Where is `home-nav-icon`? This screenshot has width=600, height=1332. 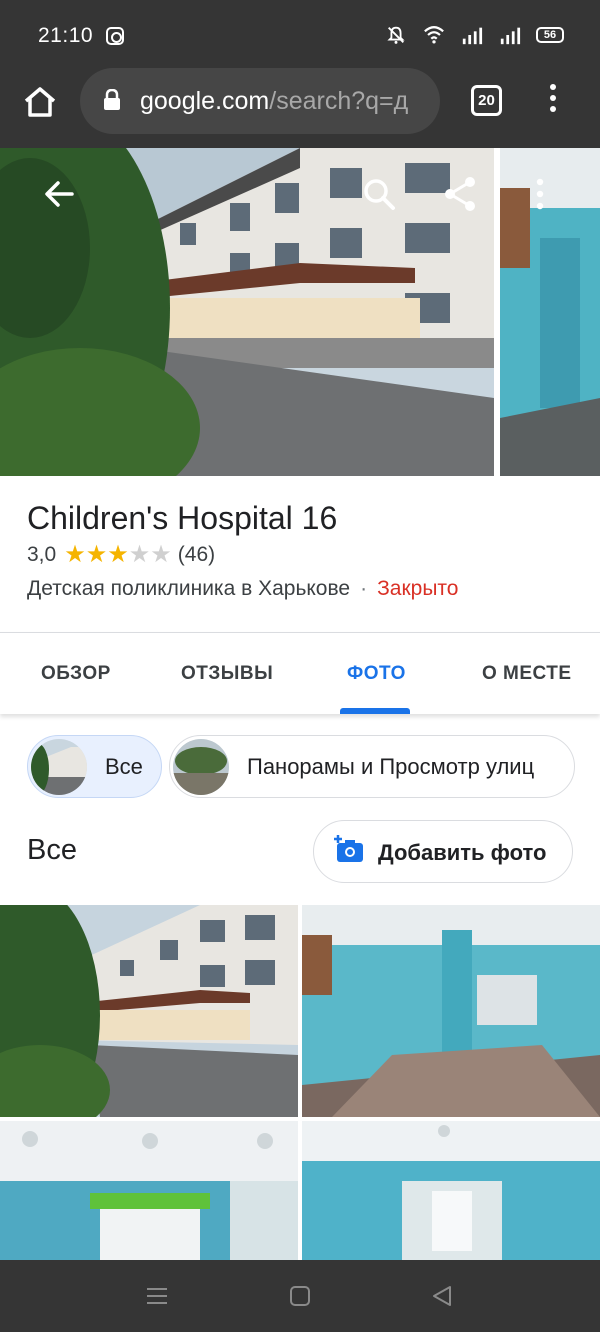
home-nav-icon is located at coordinates (300, 1296).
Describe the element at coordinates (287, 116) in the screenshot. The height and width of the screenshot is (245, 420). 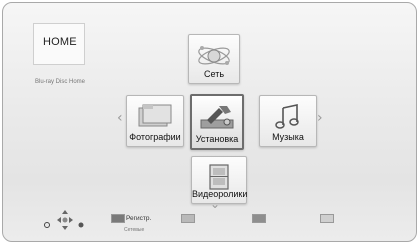
I see `music-note-icon` at that location.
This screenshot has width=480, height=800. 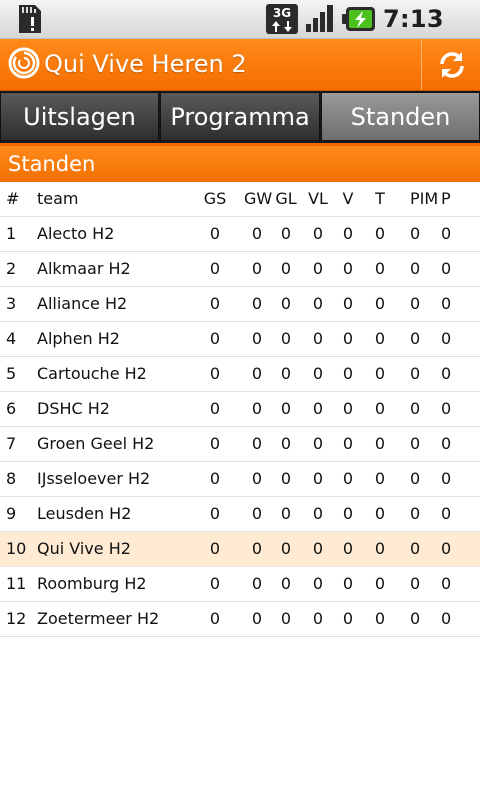 What do you see at coordinates (240, 444) in the screenshot?
I see `table-row: 7 Groen Geel H2 0 0 0 0 0 0 0 0` at bounding box center [240, 444].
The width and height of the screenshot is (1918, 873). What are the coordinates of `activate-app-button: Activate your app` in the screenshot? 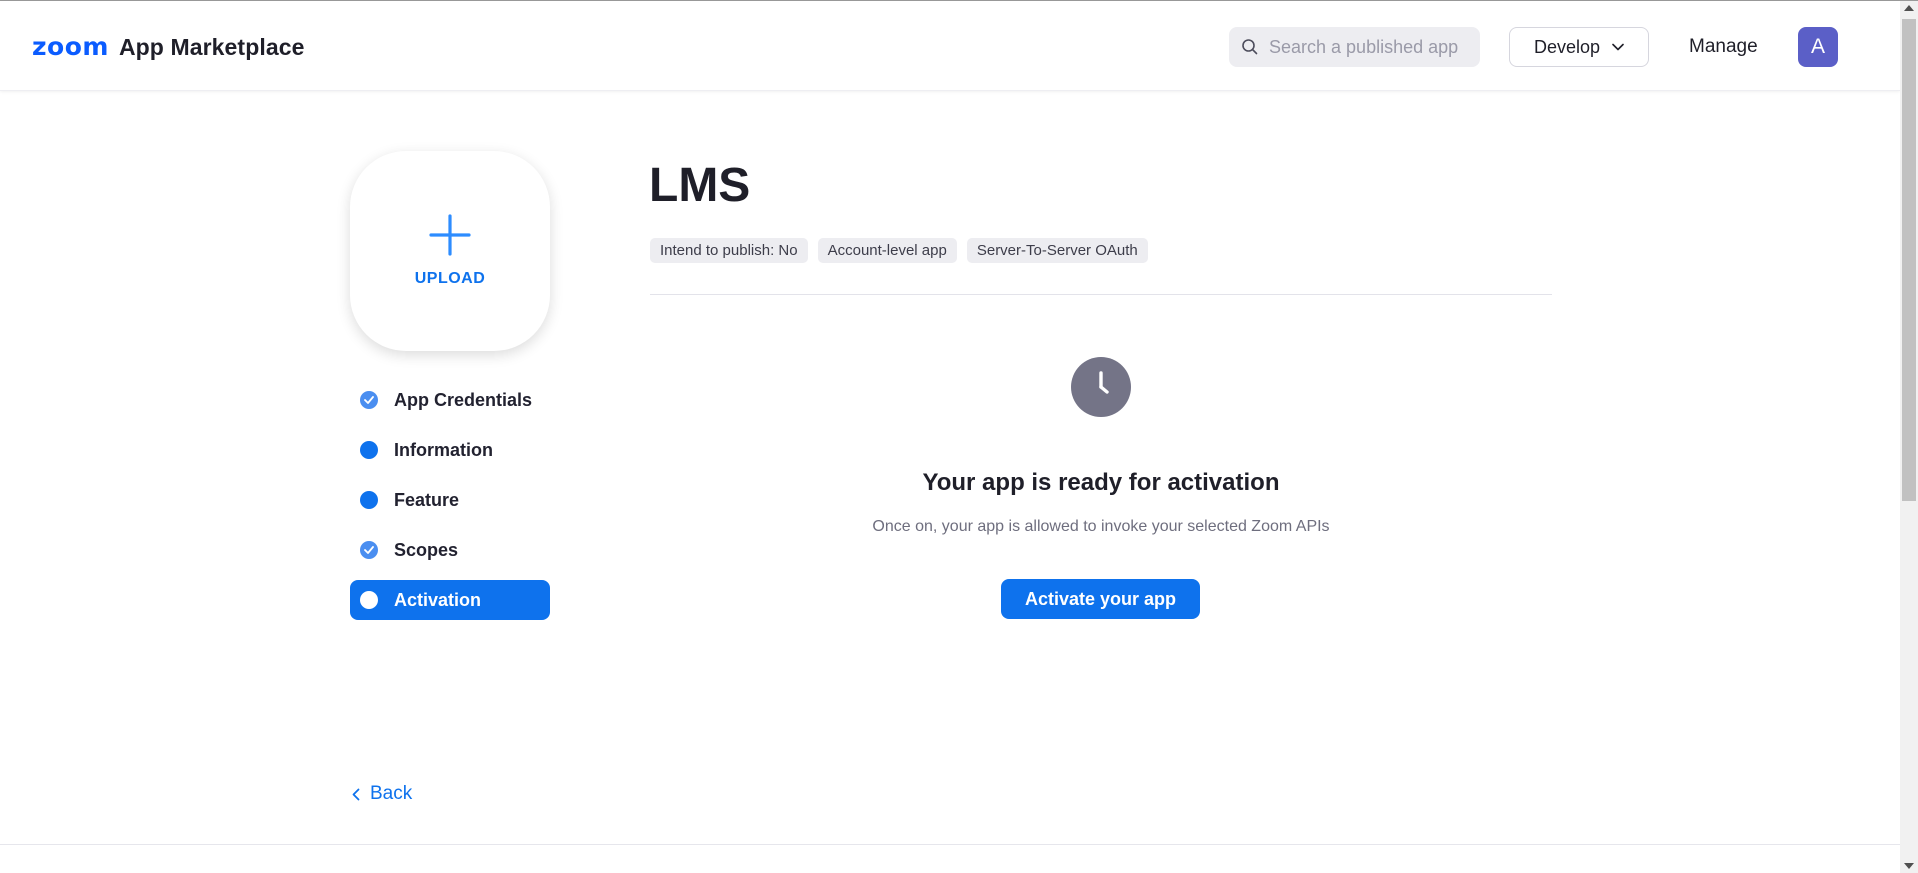 It's located at (1100, 599).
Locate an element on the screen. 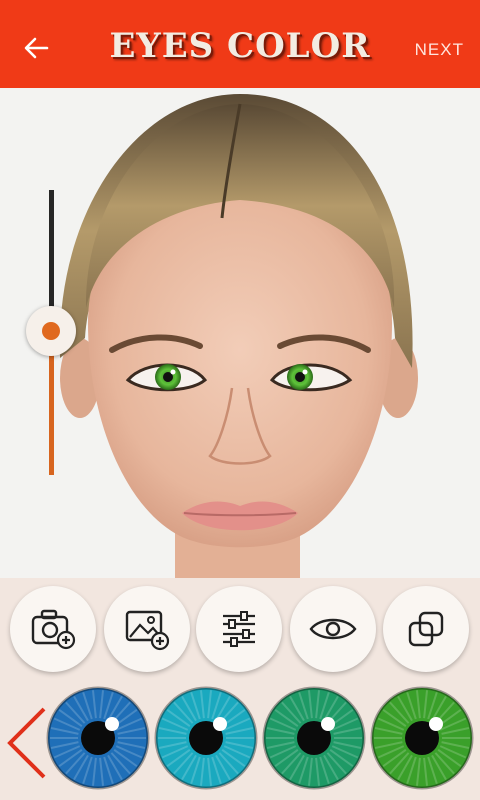 The image size is (480, 800). intensity-slider-thumb is located at coordinates (51, 331).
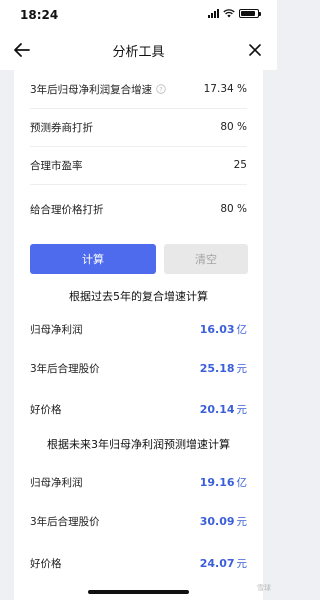  I want to click on input-row-pe-ratio: 合理市盈率 25, so click(138, 166).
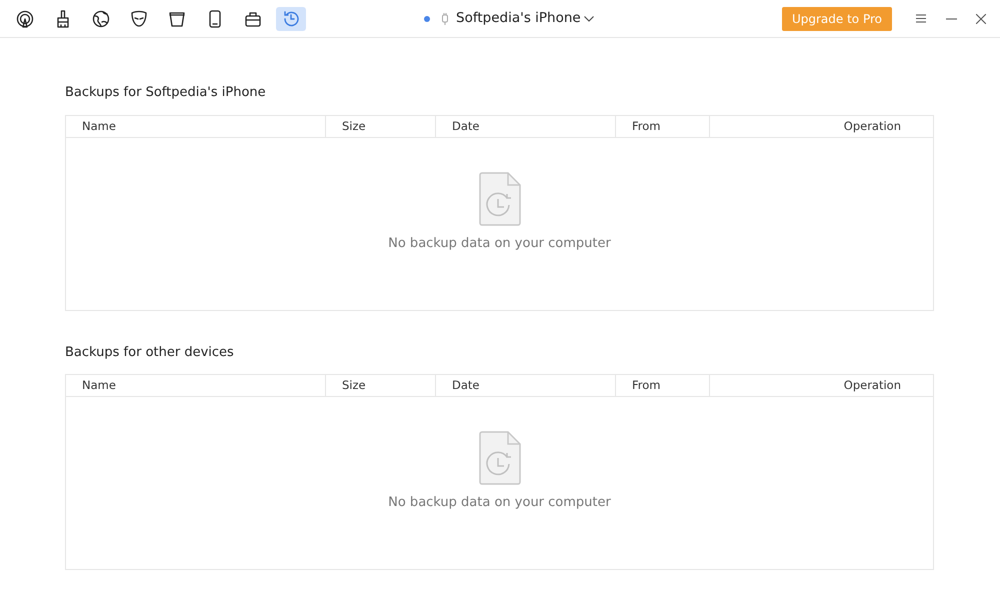 The height and width of the screenshot is (615, 1000). I want to click on device-selector: Softpedia's iPhone, so click(525, 18).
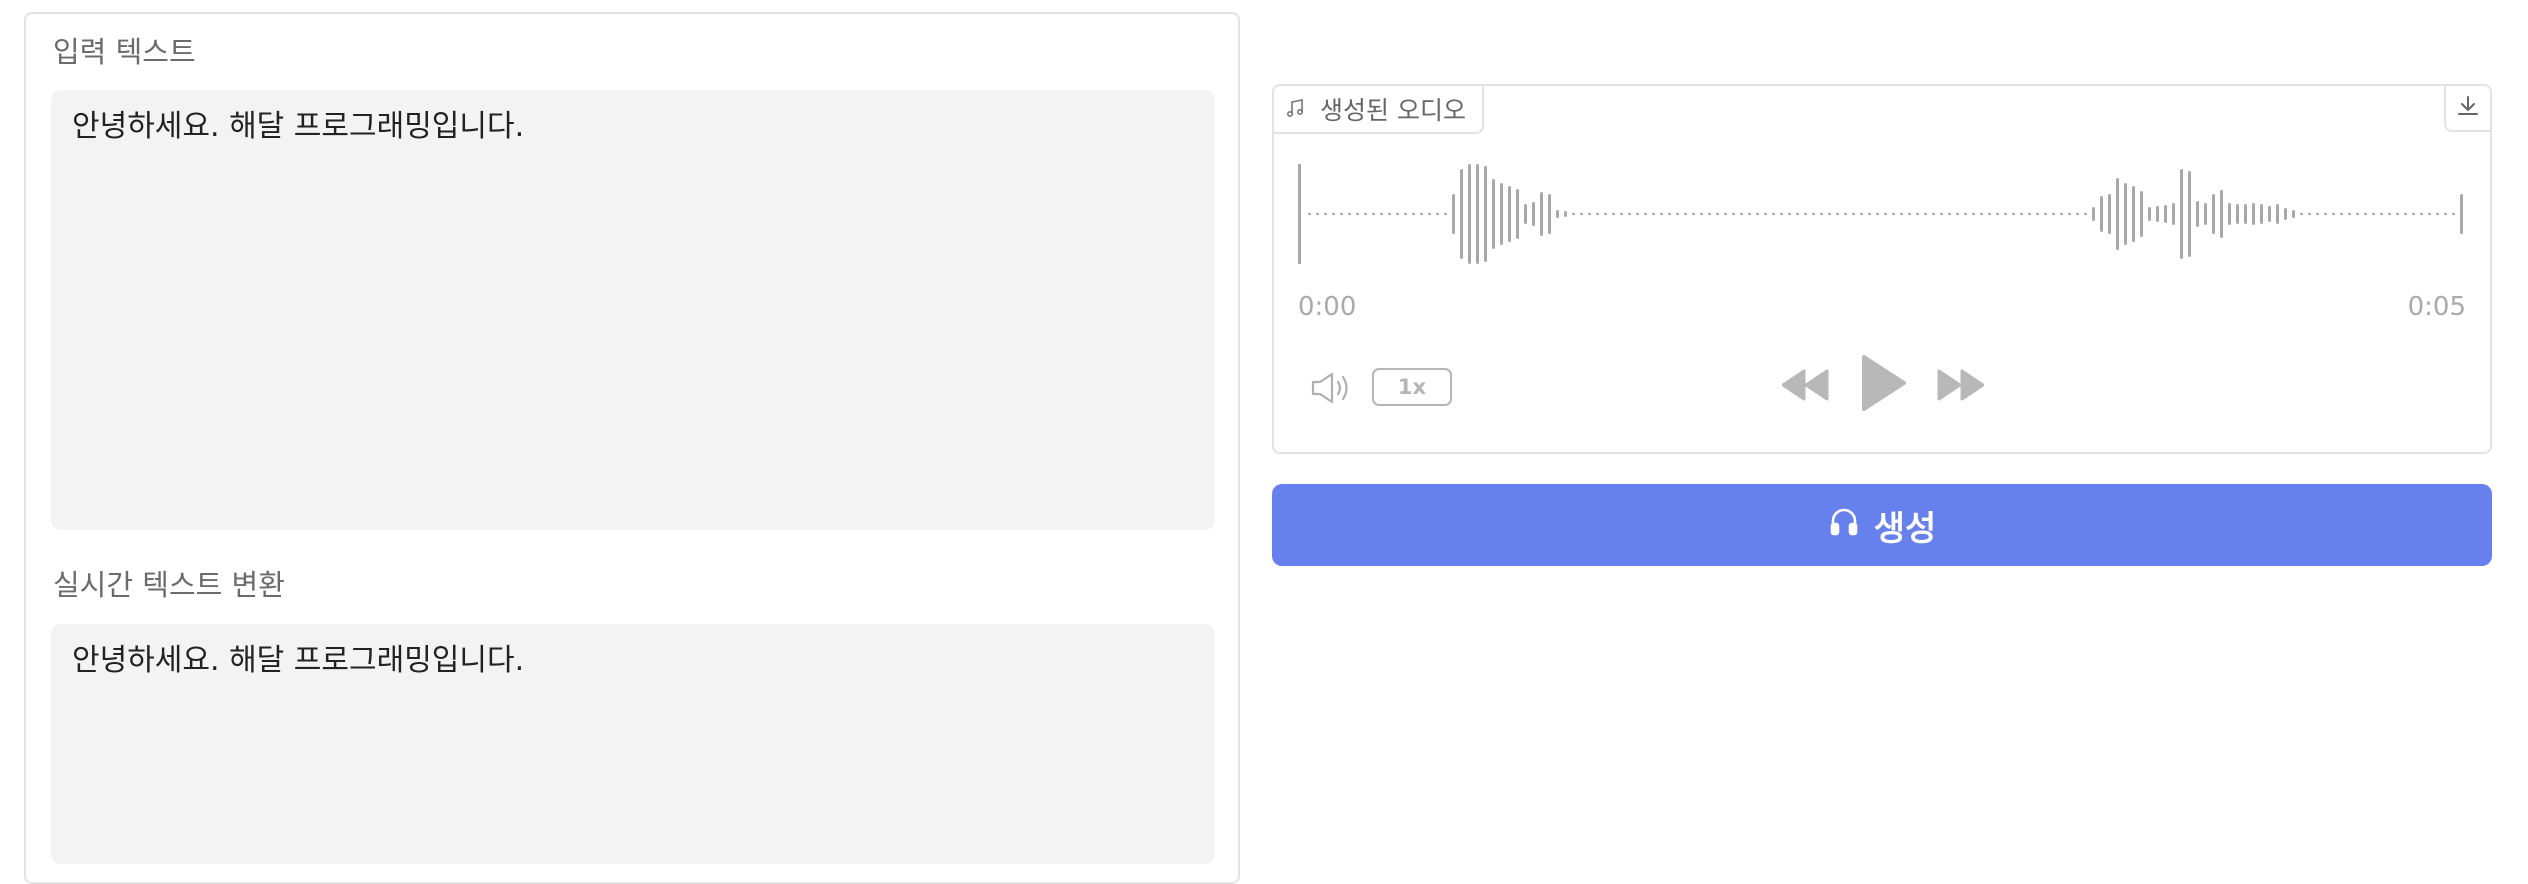 Image resolution: width=2528 pixels, height=884 pixels. I want to click on generate-button: 생성, so click(1882, 525).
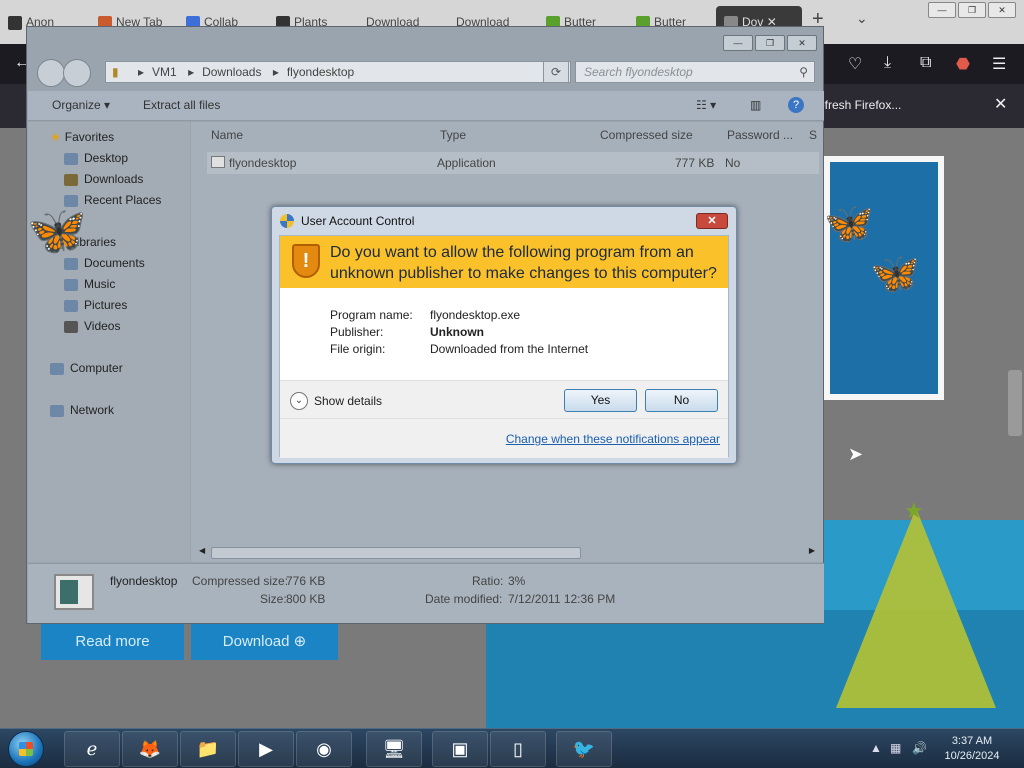 The image size is (1024, 768). What do you see at coordinates (916, 608) in the screenshot?
I see `christmas-tree-decoration` at bounding box center [916, 608].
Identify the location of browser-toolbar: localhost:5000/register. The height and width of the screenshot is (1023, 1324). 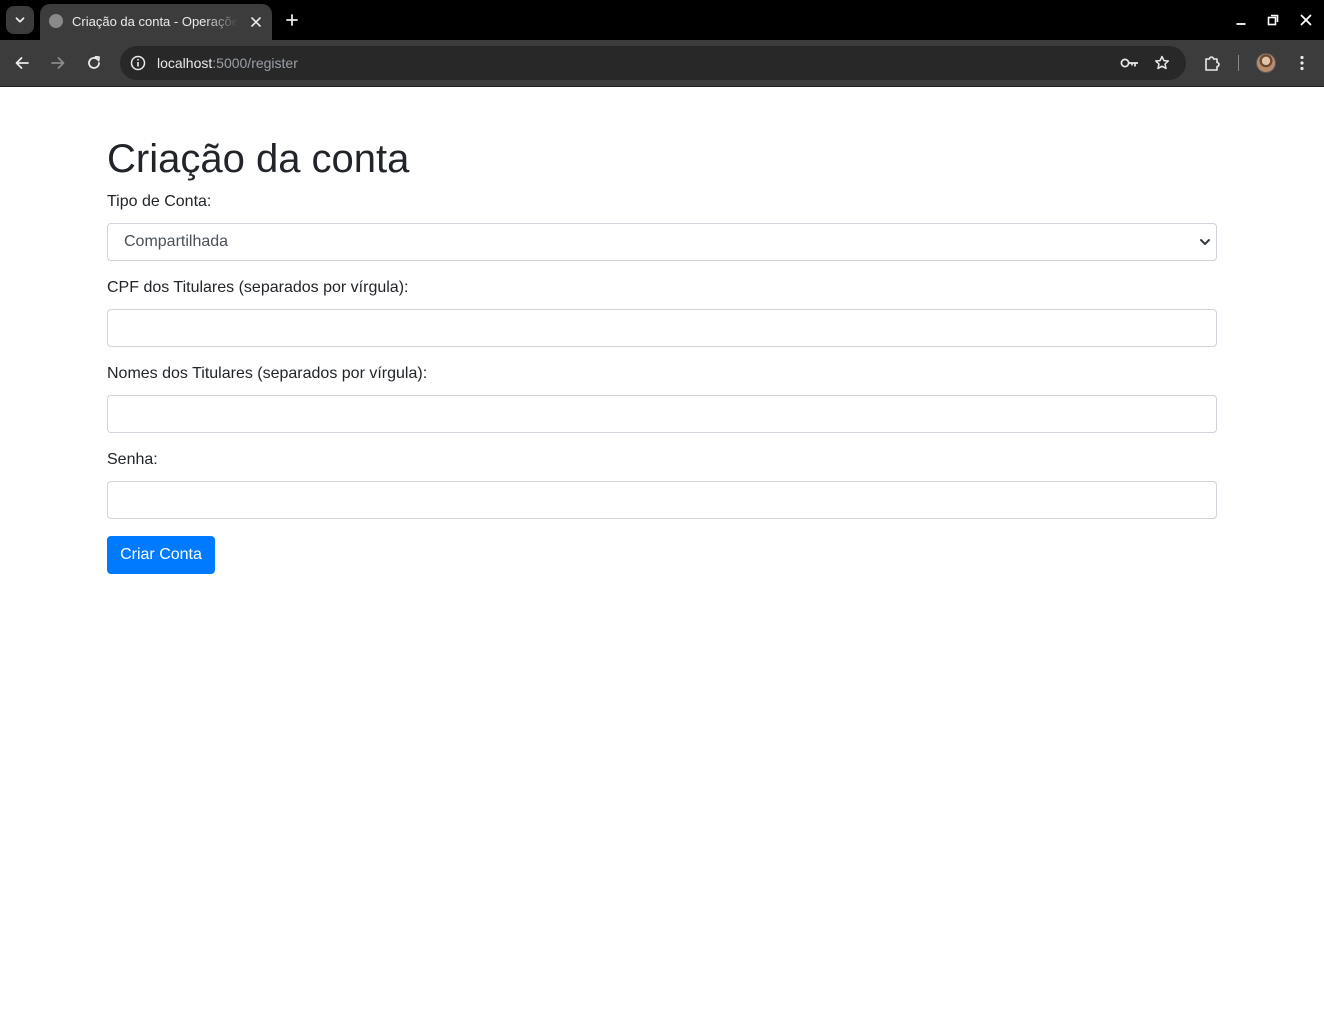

EXERCISE REQUIREMENTS:
Repeat the stretch from the first line through the line that contains "home-nav-icon is located", replacing "screenshot" with "image" and changing nothing else. Leave the pictures out of your answer.

FINISHED TASK:
Where is `home-nav-icon`? This image has width=600, height=1332. 
home-nav-icon is located at coordinates (300, 1296).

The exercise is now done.